## INFORMATION:
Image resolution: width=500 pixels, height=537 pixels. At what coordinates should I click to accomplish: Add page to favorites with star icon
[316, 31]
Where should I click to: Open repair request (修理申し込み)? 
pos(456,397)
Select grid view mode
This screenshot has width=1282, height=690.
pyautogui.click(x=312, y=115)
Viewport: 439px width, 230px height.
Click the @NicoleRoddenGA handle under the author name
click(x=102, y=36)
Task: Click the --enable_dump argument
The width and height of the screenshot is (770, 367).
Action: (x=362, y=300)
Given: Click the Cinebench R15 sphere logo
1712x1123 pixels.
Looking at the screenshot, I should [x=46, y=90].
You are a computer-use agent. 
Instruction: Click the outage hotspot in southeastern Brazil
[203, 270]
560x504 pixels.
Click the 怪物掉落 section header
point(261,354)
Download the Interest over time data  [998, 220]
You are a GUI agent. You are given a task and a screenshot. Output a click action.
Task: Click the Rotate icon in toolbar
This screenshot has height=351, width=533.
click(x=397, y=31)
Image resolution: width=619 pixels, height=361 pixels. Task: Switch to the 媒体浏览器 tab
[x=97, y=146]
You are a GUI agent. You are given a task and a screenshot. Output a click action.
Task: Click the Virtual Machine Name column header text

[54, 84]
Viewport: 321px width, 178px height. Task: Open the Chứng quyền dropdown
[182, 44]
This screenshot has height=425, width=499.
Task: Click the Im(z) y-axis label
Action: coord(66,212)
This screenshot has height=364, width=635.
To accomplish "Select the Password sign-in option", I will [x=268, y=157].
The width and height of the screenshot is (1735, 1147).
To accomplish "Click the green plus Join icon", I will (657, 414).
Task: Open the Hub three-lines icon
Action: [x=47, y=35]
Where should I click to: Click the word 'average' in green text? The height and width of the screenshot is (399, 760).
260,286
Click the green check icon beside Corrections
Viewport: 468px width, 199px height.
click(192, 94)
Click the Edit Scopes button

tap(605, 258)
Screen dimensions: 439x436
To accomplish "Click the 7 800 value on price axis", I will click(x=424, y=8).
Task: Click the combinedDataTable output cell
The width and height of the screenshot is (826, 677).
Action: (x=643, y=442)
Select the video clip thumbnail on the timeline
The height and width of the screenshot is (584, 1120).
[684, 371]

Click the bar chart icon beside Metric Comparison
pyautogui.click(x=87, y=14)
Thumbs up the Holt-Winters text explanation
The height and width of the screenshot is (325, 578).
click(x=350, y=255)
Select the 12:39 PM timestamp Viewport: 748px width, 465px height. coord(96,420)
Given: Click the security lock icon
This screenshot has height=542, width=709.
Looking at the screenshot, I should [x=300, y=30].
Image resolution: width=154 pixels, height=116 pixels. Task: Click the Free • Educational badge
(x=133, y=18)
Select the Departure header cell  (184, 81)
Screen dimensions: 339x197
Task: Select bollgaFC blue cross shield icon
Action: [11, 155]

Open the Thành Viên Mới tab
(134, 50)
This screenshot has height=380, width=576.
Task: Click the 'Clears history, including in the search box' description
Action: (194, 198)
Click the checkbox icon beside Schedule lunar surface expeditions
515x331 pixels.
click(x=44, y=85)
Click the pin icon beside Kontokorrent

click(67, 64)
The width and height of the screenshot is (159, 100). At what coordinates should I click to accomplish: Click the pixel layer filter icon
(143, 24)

## WHAT YOU SHOULD DO:
Once the line containing "Task: Click the combinedDataTable output cell" has been written out, please stop; every line before it, back to the first line of the records above, should be given exactly.

## RESULT OF THIS EXERCISE:
Image resolution: width=500 pixels, height=537 pixels. At what coordinates should I click to accomplish: Add page to favorites with star icon
[316, 31]
Where should I click to: Open repair request (修理申し込み)? 
pos(456,397)
Select grid view mode
This screenshot has width=1282, height=690.
pyautogui.click(x=312, y=115)
Viewport: 439px width, 230px height.
Click the @NicoleRoddenGA handle under the author name
click(x=102, y=36)
Task: Click the --enable_dump argument
The width and height of the screenshot is (770, 367).
Action: (x=362, y=300)
Given: Click the Cinebench R15 sphere logo
1712x1123 pixels.
Looking at the screenshot, I should [x=46, y=90].
You are a computer-use agent. 
Instruction: Click the outage hotspot in southeastern Brazil
[203, 270]
560x504 pixels.
Click the 怪物掉落 section header
point(261,354)
Download the Interest over time data  [998, 220]
You are a GUI agent. You are given a task and a screenshot. Output a click action.
Task: Click the Rotate icon in toolbar
This screenshot has height=351, width=533.
click(x=397, y=31)
Image resolution: width=619 pixels, height=361 pixels. Task: Switch to the 媒体浏览器 tab
[x=97, y=146]
You are a GUI agent. You are given a task and a screenshot. Output a click action.
Task: Click the Virtual Machine Name column header text

[54, 84]
Viewport: 321px width, 178px height. Task: Open the Chứng quyền dropdown
[182, 44]
This screenshot has height=425, width=499.
Task: Click the Im(z) y-axis label
Action: coord(66,212)
This screenshot has height=364, width=635.
To accomplish "Select the Password sign-in option", I will [x=268, y=157].
The width and height of the screenshot is (1735, 1147).
To accomplish "Click the green plus Join icon", I will (657, 414).
Task: Open the Hub three-lines icon
Action: [x=47, y=35]
Where should I click to: Click the word 'average' in green text? The height and width of the screenshot is (399, 760).
260,286
Click the green check icon beside Corrections
Viewport: 468px width, 199px height.
click(192, 94)
Click the Edit Scopes button

tap(605, 258)
Screen dimensions: 439x436
To accomplish "Click the 7 800 value on price axis", I will click(x=424, y=8).
Task: Click the combinedDataTable output cell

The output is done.